Une fois, j’ai lu un article sur un réseau virtuel de pédophiles bienveillants qui, se sachant monstres, se sachant dangereux, s’entraident et s’encouragent en ligne pour ne pas passer à l’acte. Parait-il que ce réseau avait été créé par un adolescent américain qui n’avait pas pu trouver de soutien professionnel adapté parce qu’il n’avait pas commis de crime. Son cas s’inscrit dans une zone grise, un territoire social rouge sur lequel on ne veut pas glisser. Je me souviens des règles de conduite du groupe : n’avoir jamais passé à l’acte (1), ne pas travailler avec des enfants (2), ne pas regarder de pornographie (3), œuvrer à la prévention et à la condamnation de ces crimes (4). Dégout. À quinze ans, que fait-on quand on porte le tragique au ventre, le tordu dans le sang et l’indicible dans la bouche ? Cet adolescent peut-il choisir de vivre ? Est-ce une fatalité ? Dans quelle mesure ces désirs monstrueux nous appartiennent-ils ? Socialement, de quoi témoignent-ils ?

Une autre fois, j’ai lu un article sur les fiançailles de Charles Manson avec une jeune femme qui venait régulièrement le visiter en prison. Dégout. Incompréhension. Une fois, j’ai lu pour un séminaire un article sur la relation anthropologique entre les systèmes conceptuels, les normes instituées et les représentations du mariage, de la sexualité et du sang : « Le corps dans le corset du sens ». S’il y a consentement, et donc s’il n’y a pas abus, pourquoi ne pourrait-on pas marier notre sœur ?

Je collectionne dans ma tête une série d’objets troublants.

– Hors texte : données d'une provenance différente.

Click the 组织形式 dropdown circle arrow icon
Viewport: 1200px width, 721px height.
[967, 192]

Ces trois articles en font partie. Je ne sais pas pourquoi je les ramasse au chemin, ni pourquoi je les conserve ; ils ne me servent jamais à rien. Ce sont des histoires si intenses que je n’arrive pas à les traiter, à me les représenter, à les relier aux sensations qu’elles suscitent. La scène est ce lieu où nous remettons en jeu tous ces objets troublants, tout ce qui nous dépasse, mais nous habite, en espérant y trouver un peu de lumière, y mettre un peu d’ordre. Je sais que Le brasier, écrit par David Paquet et mis en scène par Philippe Cyr, y oeuvrera.

Bon nombre des mises en scène antérieures de Philippe Cyr créent un corpus cohérent, digne d’une démarche qui se déploie autour d’une recherche thématique et formelle percutante : quels sont ces désirs qui nous lient (le social) et nous hantent (l’intime) et comment rendre compte de leur complexité en investissant les espaces poétiques que permet la scène ? Le iShow (mise en scène à laquelle il a participé), Les cendres bleues et Selfie sont traversés par cet acte de compréhension et cette promesse d’amour. Malgré la charge spectaculaire du sujet dont il n’abuse jamais, on lui reconnait une signature efficace, discrète, mais affirmée.

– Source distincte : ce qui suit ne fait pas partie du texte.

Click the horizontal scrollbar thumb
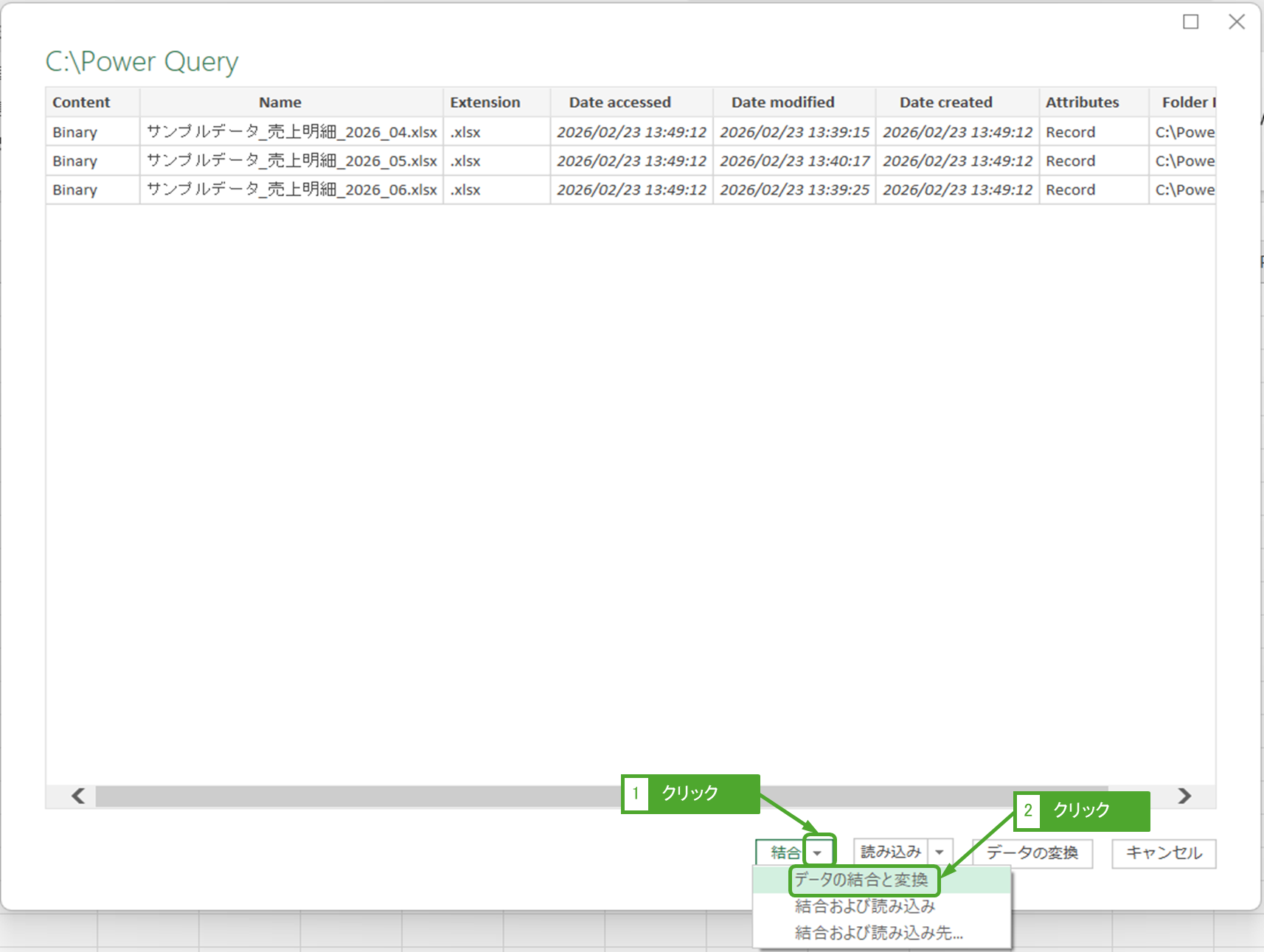Viewport: 1264px width, 952px height. click(354, 796)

David Paquet, auteur apprécié tant sur les scènes québécoises qu’étrangères, à qui l’on doit Porc-épic et 2h14, deux œuvres majeures de la dernière décennie, livre avec Le brasier un portrait familial tragique, mais drapé d’humour, dont la puissance dramaturgique réside notamment dans l’écart entre la portée monstrueuse des témoignages et la trivialité des détails qui rythme les histoires qu’on nous raconte. Ce ne sont pas des personnages-monstres qu’on nous présente. Ce qui est monstrueux, c’est ce qui les agite. C’est ce qu’on leur lègue, le social, leurs désirs. Le fatum, comme David Paquet me dit.

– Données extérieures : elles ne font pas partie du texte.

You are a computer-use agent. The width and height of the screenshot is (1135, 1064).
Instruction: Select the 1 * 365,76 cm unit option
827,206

Ce renouvèlement contemporain du sens de la fatalité, anachronisme s’il en est un, passe entre autres chez Paquet par un travail méticuleux sur la structure du texte qu’on découvre parfois chorale et fragmentée, mais toujours d’une précision horlogère. Dans Le brasier, alors que la construction en triptyque inviterait au premier abord à une lecture linéaire, une histoire en trois temps, c’est une bombe narrative, dont la dernière pièce se fixe avec les derniers mots, qui nous est lancée. À l’instar des personnages piégés par leur destin, la structure-machine se referme sur le spectateur et révèle ce que de monstrueux et de fatal, nos désirs éclairent. Le brasier séduit à la croisée du travail diligent de Cyr sur le trash et du sens de l’absurde chez Paquet, amplifié par les situations grossies jusqu’à la démesure. Chez Paquet et Cyr, poussé à l’extrême, quand ce qui est troublant et monstrueux tombe, ce qui reste et qui s’affirme, c’est un désir de tendresse.